Only a handful of people, mostly Duolingo employees, know she’s here. Most of them didn’t make the connection that it was her hanging around their offices all day long. And as the theater darkens on an audience that had formed a line out the front doors and down the block to get in, Noor sits alone in a brightly lit dressing room backstage with a massive bouquet of flowers from von Ahn and a box of pastries. She is holding her stomach, saying intermittent prayers, taking one selfie and then another, waiting for periodic check ins from Merriman and Nestler, practicing pronunciations one last time. “Duh-oil. Yes?”

Moments before the film ends, Merriman retrieves her. Miller joins them on a darkened corner of the stage. Both begin to pace back and forth. Hands in pockets. Nerves fraying ahead of an on-stage Q&A, during which Noor will make her presence known to the 400 people sitting in the theater, who came here to hear the story of four refugees who changed their lives by learning a language.

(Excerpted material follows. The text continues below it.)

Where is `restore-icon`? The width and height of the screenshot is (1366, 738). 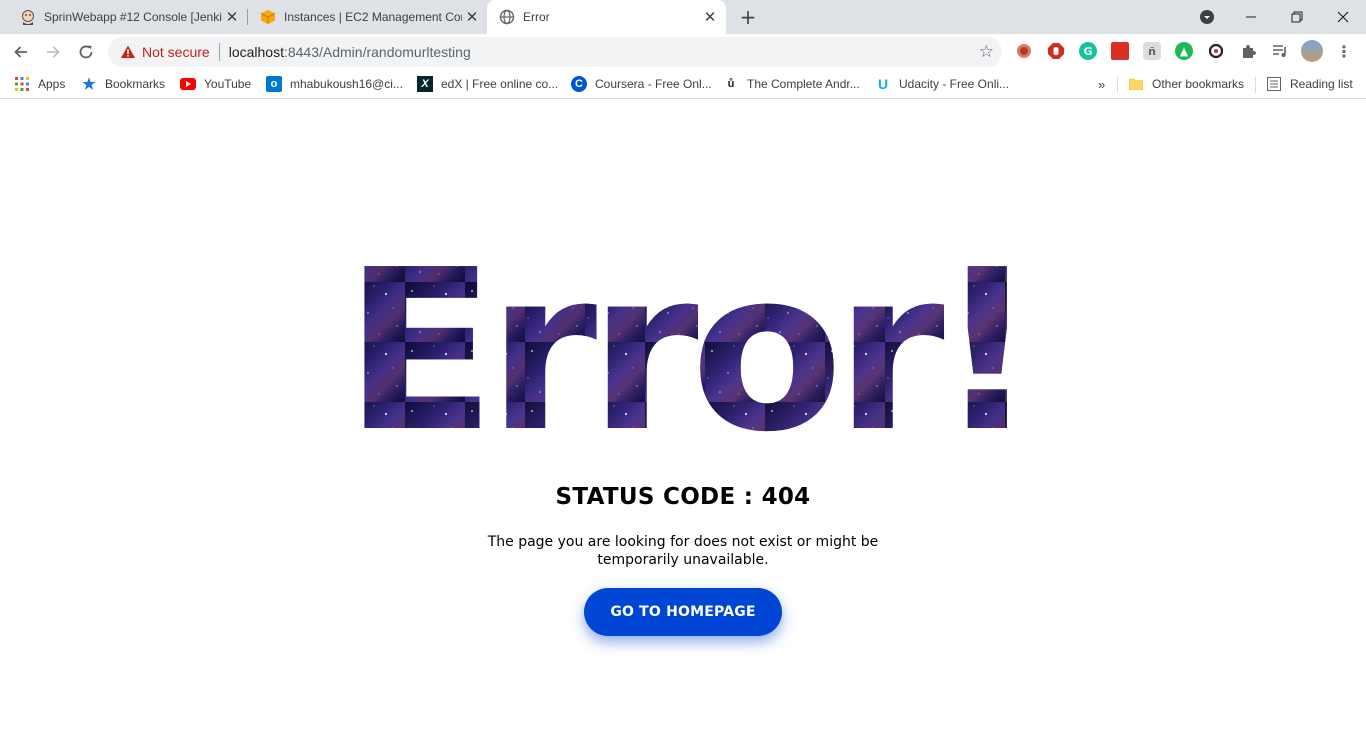
restore-icon is located at coordinates (1297, 17).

The pacing continues. As Noor peers through the curtains, a smile spreads across her face. She just can’t believe this is happening. Can’t believe she’s here. After everything that has happened. The people running. The explosion. The guns. A new home. Then another. And another. Being welcomed in. Being told to leave. Learning a language. Changing her life. About to change hundreds, then thousands, then a million more who would watch the film online. Five thousand miles away from something like home. Walking onto a stage in Pittsburgh, Pennsylvania, under the bright lights, in the middle of a standing ovation.

“I always felt like I didn’t have enough courage,” she says. “But when I think about what I’m doing, it’s like another person doing it.”